More Anti-Poetry
More anti-poetry. These things are going to end up meriting me a dozen or more "reflections". You know how in the Bad Old Days teachers made you write "I will not do (whatever I did)" across the board a hundred or more times? Well, the grad student version of that is a "reflection". How did that make you feel? What will you do differently next time? Do you give two shits? Too bad I'm not "re-enlisting" and would have to care.
Check out the cool use of both graphics and space-poetry in the anti-poetry here, from Batmite!. Alternatively, the Undesirable Element has a fantastic anti-poem in the traditional rhyme scheme about English majors and poverty, in which he rhymes buck and fuck. No small accomplishment, that.
I have chosen to present a limerick, inspired by Keats' famous friggin' comma.
I Met A Famous Comma
I met a very famous comma--
A comma which sparked so much drama
Does the urn say the words?
This shit's for the birds
"Criticism" drinks the piss of a llama
*OK, so it's not your traditional 9/9/5/5/9 scheme.
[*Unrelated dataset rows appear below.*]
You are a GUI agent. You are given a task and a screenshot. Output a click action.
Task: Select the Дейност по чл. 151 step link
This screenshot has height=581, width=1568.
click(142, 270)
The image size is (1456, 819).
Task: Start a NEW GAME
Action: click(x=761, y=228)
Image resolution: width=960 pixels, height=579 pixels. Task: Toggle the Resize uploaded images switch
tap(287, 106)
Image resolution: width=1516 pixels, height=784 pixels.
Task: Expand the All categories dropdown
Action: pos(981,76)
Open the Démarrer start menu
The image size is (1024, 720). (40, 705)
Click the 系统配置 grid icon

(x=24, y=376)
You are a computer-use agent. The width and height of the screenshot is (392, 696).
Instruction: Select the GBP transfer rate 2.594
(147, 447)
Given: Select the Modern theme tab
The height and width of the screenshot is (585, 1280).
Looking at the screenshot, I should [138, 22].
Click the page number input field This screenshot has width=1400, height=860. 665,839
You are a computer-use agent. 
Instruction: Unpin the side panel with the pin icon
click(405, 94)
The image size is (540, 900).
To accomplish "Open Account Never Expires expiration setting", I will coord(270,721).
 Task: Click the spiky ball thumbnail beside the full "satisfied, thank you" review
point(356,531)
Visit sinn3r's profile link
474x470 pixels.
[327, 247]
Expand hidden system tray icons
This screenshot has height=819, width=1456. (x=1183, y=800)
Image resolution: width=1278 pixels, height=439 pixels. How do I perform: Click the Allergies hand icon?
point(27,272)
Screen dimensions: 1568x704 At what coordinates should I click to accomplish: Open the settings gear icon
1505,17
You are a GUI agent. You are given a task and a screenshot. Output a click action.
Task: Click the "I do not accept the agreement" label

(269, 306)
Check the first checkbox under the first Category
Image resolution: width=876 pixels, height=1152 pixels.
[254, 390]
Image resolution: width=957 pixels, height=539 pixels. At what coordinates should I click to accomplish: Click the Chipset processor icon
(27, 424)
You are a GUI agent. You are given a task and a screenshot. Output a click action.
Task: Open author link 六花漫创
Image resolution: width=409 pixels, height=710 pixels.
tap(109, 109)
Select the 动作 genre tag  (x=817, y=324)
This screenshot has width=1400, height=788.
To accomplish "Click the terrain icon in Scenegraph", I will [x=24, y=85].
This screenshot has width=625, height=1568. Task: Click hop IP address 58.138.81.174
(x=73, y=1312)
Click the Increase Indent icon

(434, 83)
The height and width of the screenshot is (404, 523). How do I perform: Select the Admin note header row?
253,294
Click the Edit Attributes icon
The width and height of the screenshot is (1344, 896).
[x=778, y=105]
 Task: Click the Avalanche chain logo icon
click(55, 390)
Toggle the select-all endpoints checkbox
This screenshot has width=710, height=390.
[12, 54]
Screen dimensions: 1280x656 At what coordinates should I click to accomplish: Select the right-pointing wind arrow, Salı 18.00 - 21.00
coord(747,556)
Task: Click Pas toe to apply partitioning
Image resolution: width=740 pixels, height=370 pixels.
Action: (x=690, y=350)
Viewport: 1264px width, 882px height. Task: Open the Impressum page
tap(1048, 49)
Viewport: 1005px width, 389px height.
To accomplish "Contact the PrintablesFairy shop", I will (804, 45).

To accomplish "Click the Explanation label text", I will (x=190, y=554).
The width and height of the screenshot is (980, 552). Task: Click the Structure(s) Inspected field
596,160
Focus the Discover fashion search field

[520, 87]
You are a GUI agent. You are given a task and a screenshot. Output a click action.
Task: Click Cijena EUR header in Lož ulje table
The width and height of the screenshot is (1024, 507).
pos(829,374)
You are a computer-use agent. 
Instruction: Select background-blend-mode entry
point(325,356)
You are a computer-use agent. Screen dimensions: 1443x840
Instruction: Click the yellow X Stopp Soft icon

This is ANTI-poetry. Screw the rules!
-- Virgil
4 Comments:
get over yourself.
News flash, dumbass: this is a personal weblog. So that means--wait for it--it's about me and what I want to write about it.
Don't like what you read? Take your idiotic self elsewhere. No one is holding a gun to your head. And quit stalking the blog. My statcounter is tired of looking at you.
Such a way with words you have. I think I will stalk this blog and tell all my friends about what a great read it is. There truly is nothing like another blog about a self absorbed whiny chic too get the readers coming. Maybe you can start running ads on yur blog and make some cash. Would you please send my apologies to your statcounter.
And yet, red, even though it's so "whiny", you're back. That rather says more about you than it does me, now doesn't it. You get off on that sort of thing, the anonymity of the web, pointless little digs.
*yawn*
You'll notice the trash can at the end of your post? It means I can shitcan your comments if I want to. That's the beauty of a personal weblog. So do what you please. I really don't give a damn. You're boring anyway, and I don't have the time to take on and train new pets.